#### [Document extract]
BEGIN

Expert Parallelism All-to-All Fused Layer

High-level layer API for fused Expert Parallelism All-to-All operations in single-node MoE models. This layer combines dispatch, groupgemm, and combine operations into megakernels for optimal performance.

Overview

EpAll2AllFusedOp provides a complete fused solution for EP MoE operations, specifically optimized for single-node 8-GPU configurations. It implements computation-communication fusion to minimize kernel launch overhead and maximize GPU utilization.

Key Features

  • Megakernel Fusion: Single kernel launch for dispatch+groupgemm and groupgemm+combine

  • Token Optimization: Token saving/skipping and sorting for reduced communication

  • Dynamic SM Scheduling: Fine-grained task distribution across SMs

  • Two-Stage Dispatch: Overlaps dispatch completion with groupgemm start

  • Fuse Scatter Mode: Interleaves scatter, groupgemm, and reduce for better overlap

  • Lazy Memory Allocation: Optional lazy NVSHMEM allocation for reduced startup time

Architecture

EpAll2AllFusedOp
├── Preprocessing
│   ├── get_ag_splits_and_recv_offset_for_dispatch()
│   │   ├── Token sorting (token_sort_indices)
│   │   ├── Expert split computation
│   │   └── Scatter index generation
│   └── Buffer initialization
│
├── Mega Dispatch + GroupGEMM
│   ├── mega_kernel_dispatch_token_moe_grouped_gemm()
│   │   ├── Dispatch tasks (NUM_DISPATCH_SM SMs)
│   │   │   ├── Token routing with token saving
│   │   │   ├── Two-stage dispatch (if NUM_TAIL_SMS > 0)
│   │   │   └── Per-expert barrier signaling
│   │   └── GroupGEMM tasks (remaining SMs)
│   │       ├── Wait for dispatch completion
│   │       ├── Execute GEMM computation
│   │       └── Notify combine phase
│   └── Checkpoint (dispatch_output_local)
│
└── Mega GroupGEMM + Combine
    ├── mega_kernel_moe_grouped_gemm_combine_token()
    │   ├── GroupGEMM tasks
    │   │   ├── Execute GEMM computation
    │   │   └── Per-token-block barrier notification
    │   ├── Scatter tasks (fuse_scatter mode)
    │   │   ├── Scatter expert outputs
    │   │   └── Transfer gate values
    │   └── Reduce tasks
    │       └── TopK weighted sum
    └── Output copy

API Reference

EpAll2AllFusedOp

class EpAll2AllFusedOp(ep_group, max_tokens, hidden, topk, rank, num_tot_experts, local_world_size, world_size, dtype=torch.bfloat16, weight_dtype=torch.float32, num_sm=20, sm_margin=0, duplicate_comm_buffer=1, capacity=4.0, FWD_GEMM_BLOCK_SIZE_N=256, need_reversed_token_scatter_idx=False, lazy=False)

END

#### [What is expected]
Write the next part of the EpAll2AllFusedOp layer documentation, picking up right after the class signature. The material that comes next can be ignored.

#### [Data excerpt]
BEGIN

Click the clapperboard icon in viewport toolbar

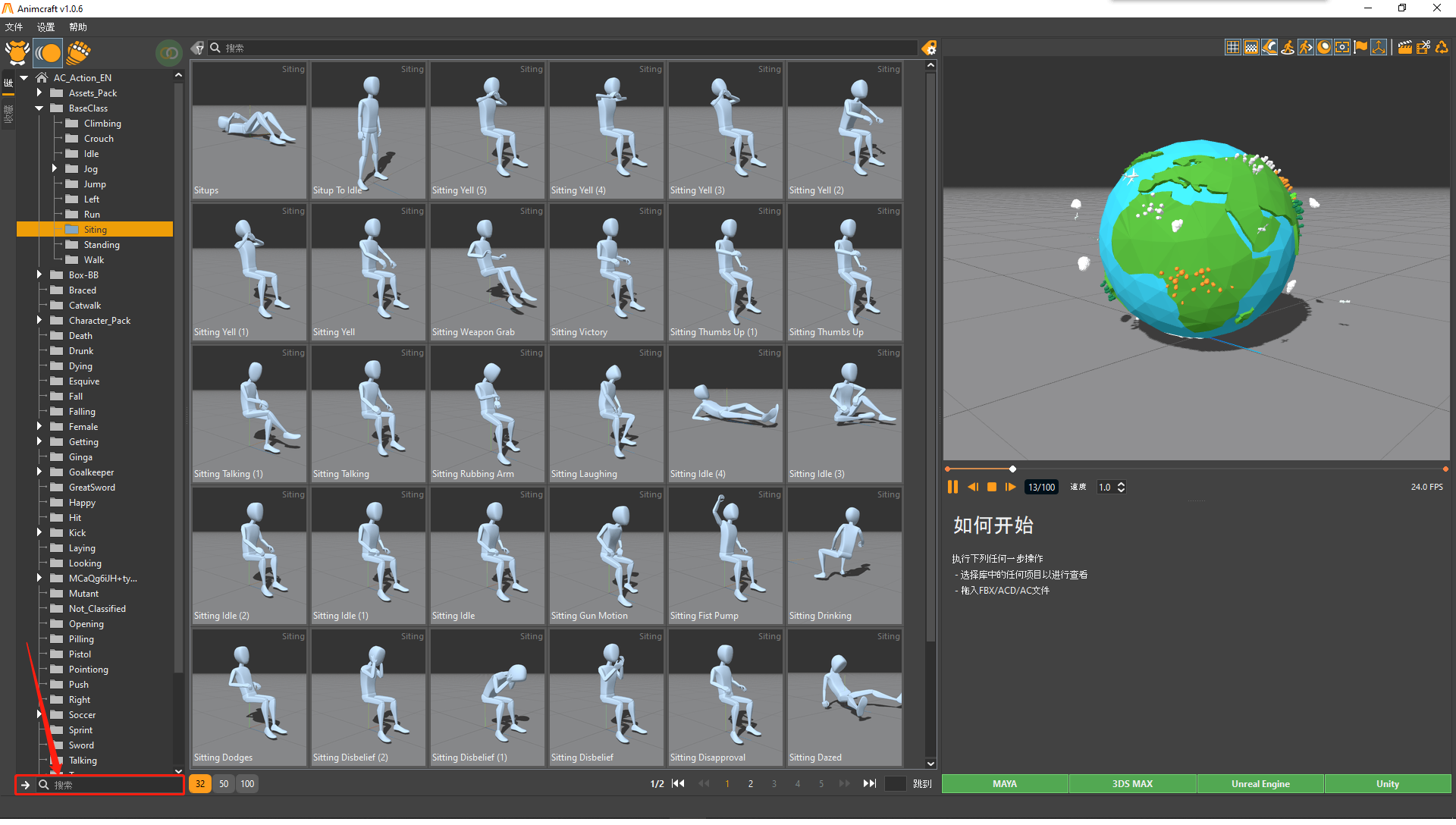coord(1404,47)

END

#### [Expected output]
Fused EP All-to-All layer for single-node MoE models.

Parameters:
  • ep_group – PyTorch distributed process group for EP

  • max_tokens – Maximum number of tokens per rank

  • hidden – Hidden dimension size

  • topk – Number of experts selected per token

  • rank – Current rank

  • num_tot_experts – Total number of experts across all ranks

  • local_world_size – Number of ranks per node (must equal world_size for fused op)

  • world_size – Total number of ranks (must equal local_world_size)

  • dtype – Token data type (default: torch.bfloat16)

  • weight_dtype – Routing weight data type (default: torch.float32)

  • num_sm – Number of SMs to use for kernels (default: 20)

  • sm_margin – SMs to reserve (default: 0)

  • duplicate_comm_buffer – Number of communication buffers for pipelining (default: 1)

  • capacity – Buffer capacity multiplier (default: 4.0)

  • FWD_GEMM_BLOCK_SIZE_N – Block size N for forward GEMM (default: 256)

  • need_reversed_token_scatter_idx – Whether to generate reverse scatter indices (default: False)

  • lazy – Use lazy NVSHMEM allocation (default: False)

Note

This layer only supports single-node configurations (world_size == local_world_size).

preprocess(exp_indices, full_scatter_indices=None, local_scatter_indices=None)

Preprocess expert indices and compute routing metadata.

Parameters:
  • exp_indices[num_tokens, topk] - Expert indices from Top-K gate

  • full_scatter_indices[num_tokens, topk] - Optional global scatter indices

  • local_scatter_indices[num_tokens, topk] - Optional local scatter indices

Returns:

EPAllToAllLayoutDesc - Layout descriptor for dispatch/combine

Key Operations:

  1. Bincount: Count tokens per expert

  2. AllGather Splits: Exchange split information across ranks

  3. Token Sorting: Generate token_sort_indices for optimal memory access

  4. Scatter Index Computation: Compute destination offsets for each token

mega_dispatch_group_gemm(input, exp_indices, ep_a2a_layout_desc, gemm_weight, gemm_expert_ids, gemm_split_size, gemm_split_size_cum, gemm_tile_num, gemm_tile_num_cum, gemm_num_tiles_total, gemm_expert_offs, weight=None, with_cpy_flag=True, comm_buffer_id=0, optional_sm=None, num_tail_sms=0, gemm_input_reduce_last_dim=True, gemm_weight_reduce_last_dim=True, gemm_output_data=None, gemm_BLOCK_SIZE_N=256, gemm_BLOCK_SIZE_K=64, gemm_GROUP_SIZE_M=3, gemm_num_stages=3, use_block_wise_barrier=False, num_warps=16, enable_profiler=False, profile_file_name='mega_dispatch_group_gemm')

Fused dispatch and groupgemm operation.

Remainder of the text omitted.